=== Given data ===

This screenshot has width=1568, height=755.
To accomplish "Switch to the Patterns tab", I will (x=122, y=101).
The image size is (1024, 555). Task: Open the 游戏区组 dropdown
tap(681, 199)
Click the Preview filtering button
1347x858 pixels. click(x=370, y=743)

===
=== Given data ===

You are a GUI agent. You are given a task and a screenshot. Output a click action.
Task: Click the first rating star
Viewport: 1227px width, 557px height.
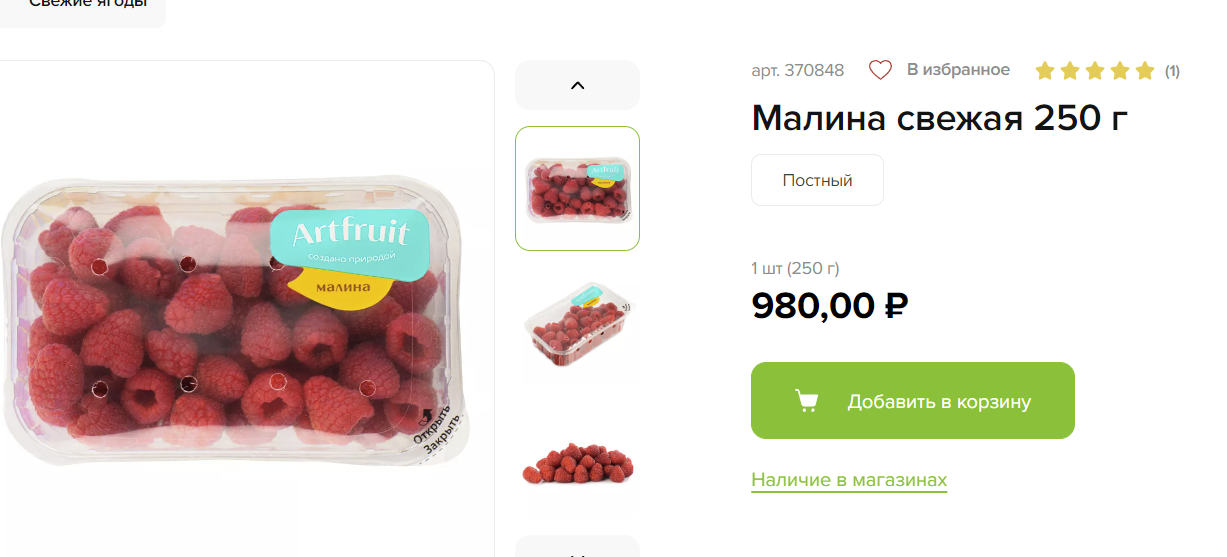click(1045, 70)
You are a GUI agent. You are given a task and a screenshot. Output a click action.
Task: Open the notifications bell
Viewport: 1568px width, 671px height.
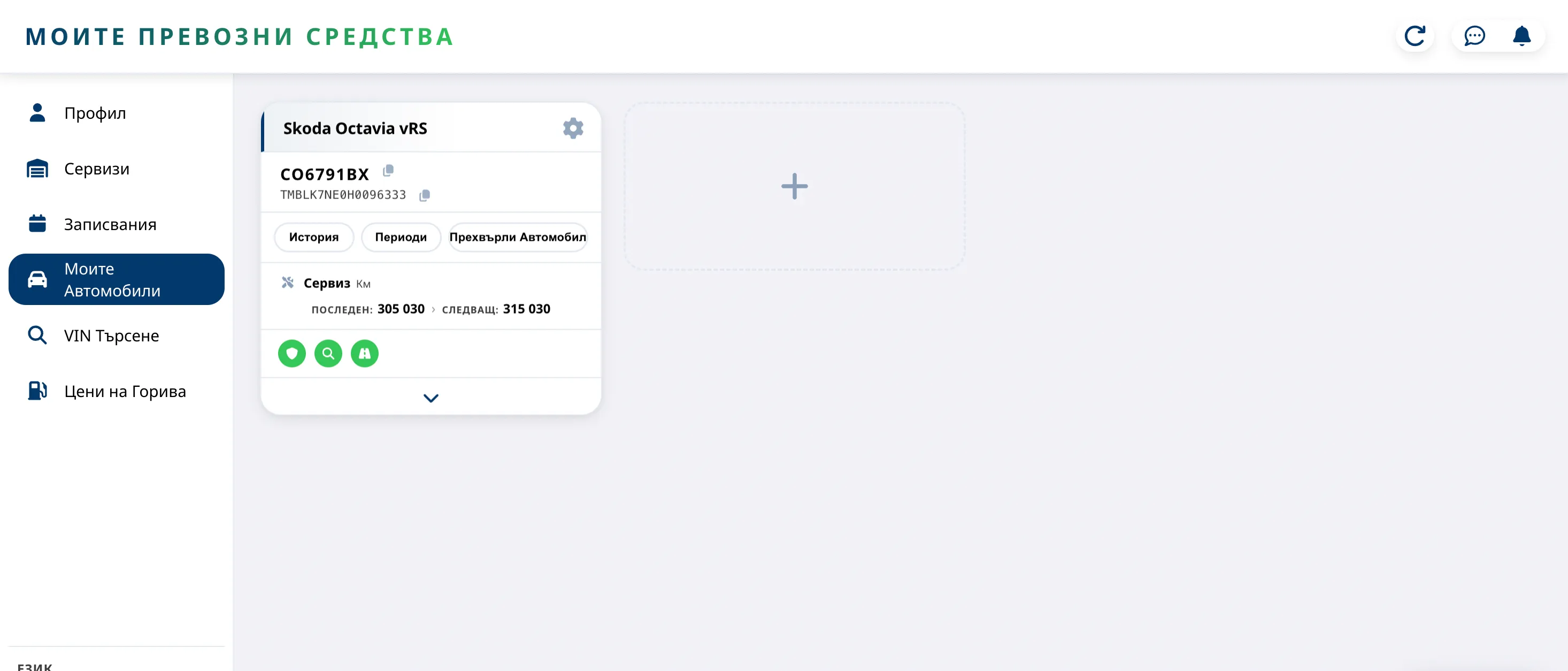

===

**Task to complete**
Among the entries above, take the lines from the one with "Task: Click the first rating star" through the one with "Viewport: 1568px width, 671px height." and retype them exactly, leaving out the pictures.

**Response below**
Task: Click the first rating star
Viewport: 1227px width, 557px height.
click(1045, 70)
You are a GUI agent. You are given a task and a screenshot. Output a click action.
Task: Open the notifications bell
Viewport: 1568px width, 671px height.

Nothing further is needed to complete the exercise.